His laughter slammed into me, a tide that dragged me backwards, end over end.
Daylight, pale and gray in the ghost realm, caught me at the end of the ride as Khorde’s endless shadow spit me out. Falling to the ground, I spun to get my feet under me. I bled aura into the dying grass so I wouldn’t sink through, and scanned the area. Everyone was watching me. Especially the demon, seeing his heart in my hands. Cassie and Onyx stepped my way.
I shook my head, No!
They stopped as I hoped, keeping the field clear for what I had to do.
Khorde let his dark smudge of a sword thin away like smoke.
Wocky dropped in the weak gravity, fluttering his wings a few times to right himself and land on clawed feet. He eased toward me, murmuring soothingly like I was a small, wild animal he didn’t want to spook. “You’re doing the right thing, Grace. It will all be okay. You’ll see.”
“Yeah, I know.”
I lobbed the heart at Michiko like an overgrown softball.
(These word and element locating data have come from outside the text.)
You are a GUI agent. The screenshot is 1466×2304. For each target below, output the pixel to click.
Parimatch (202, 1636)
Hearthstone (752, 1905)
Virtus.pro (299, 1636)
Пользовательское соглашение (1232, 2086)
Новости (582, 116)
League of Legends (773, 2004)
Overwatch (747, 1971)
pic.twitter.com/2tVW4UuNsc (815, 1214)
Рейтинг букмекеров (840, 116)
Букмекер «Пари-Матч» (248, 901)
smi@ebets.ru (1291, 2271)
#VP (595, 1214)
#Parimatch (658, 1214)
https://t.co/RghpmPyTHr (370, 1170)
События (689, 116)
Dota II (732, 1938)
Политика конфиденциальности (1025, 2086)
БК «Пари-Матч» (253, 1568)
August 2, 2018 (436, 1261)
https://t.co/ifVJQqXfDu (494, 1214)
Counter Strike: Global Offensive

She swung her sword—the storm god’s sword—and cleanly sliced the heart in two.
Wocky screeched in outrage.
Ghost girl faded out with a smile of contentment.
The translucent form of the miko’s soul faded in, as if a tag team switch had been made. She stood over the heart halves which were long overdue a beat. They lay still. Silent. Maybe forever.
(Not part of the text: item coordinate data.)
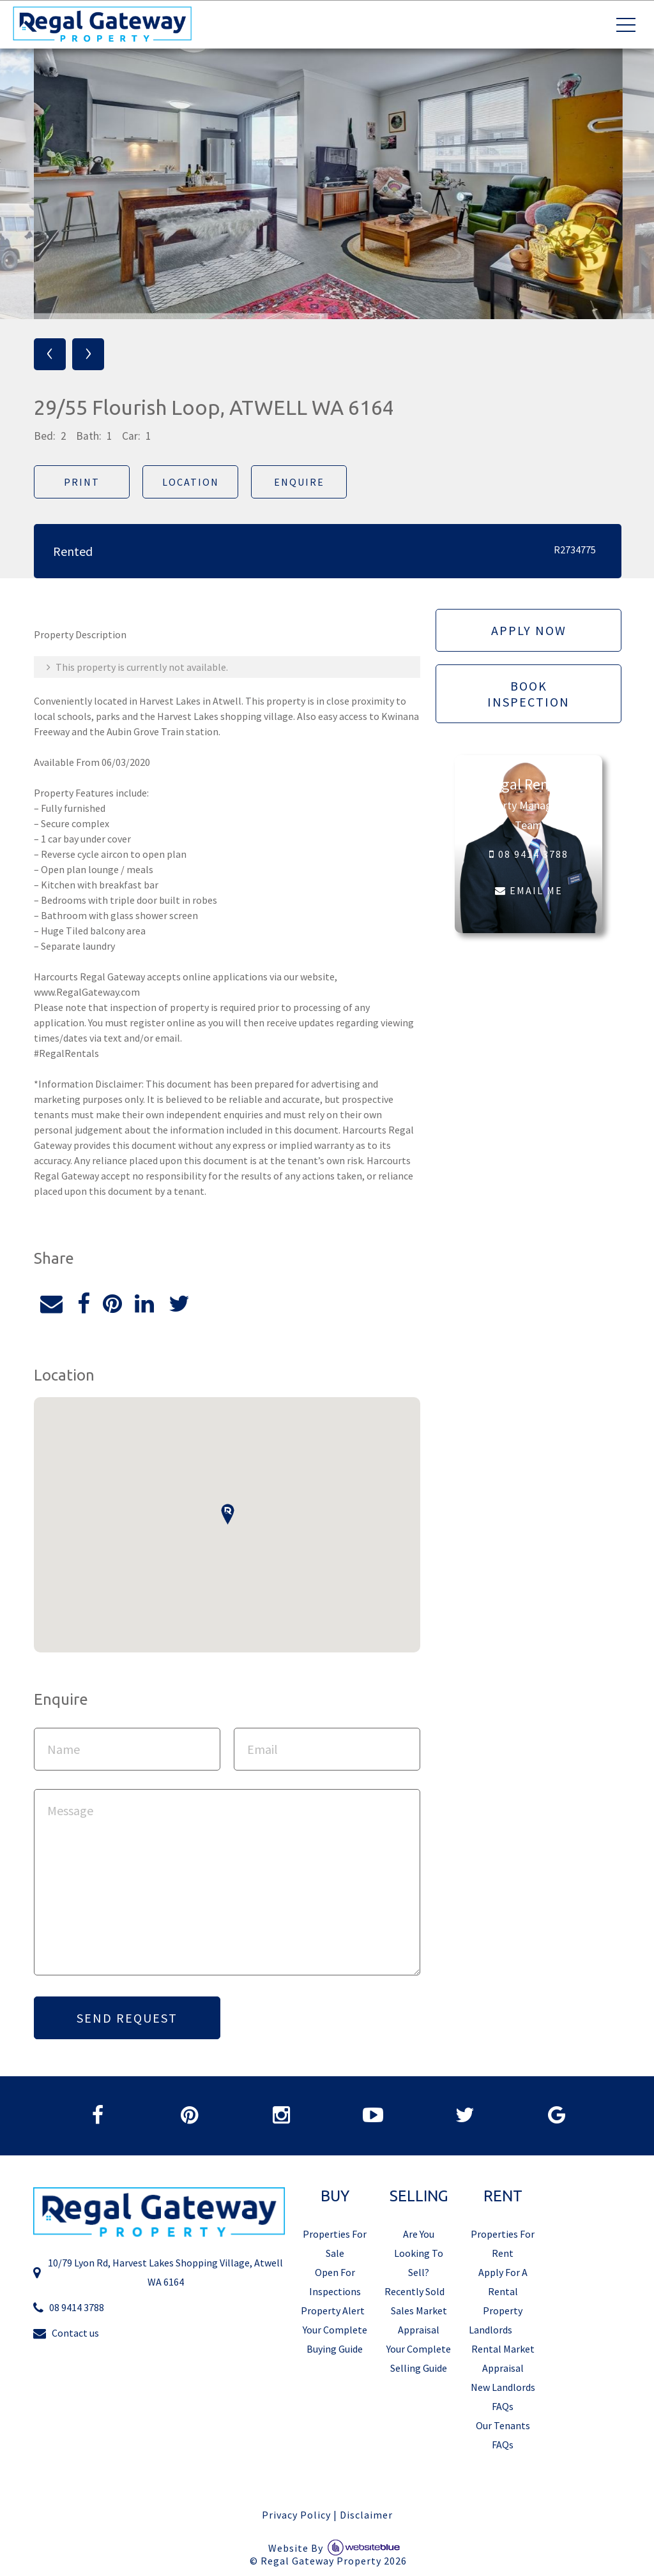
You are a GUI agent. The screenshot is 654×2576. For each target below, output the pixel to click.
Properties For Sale (335, 2245)
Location (189, 482)
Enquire (298, 482)
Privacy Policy (296, 2516)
Wocky crumbled to his knees. His hands clutched the ground. His eyes were wide, the red fire dimming. A weird gurgle hovered in his throat, then trickled off. He slumped face first to the ground, a shudder writhing his back as his wings spasmed, stiffened, then seemed to melt over him like black tar.
I looked at my arm, where the demon marks had been. The skin was pale and clean. No sign of any brand. One small mercy.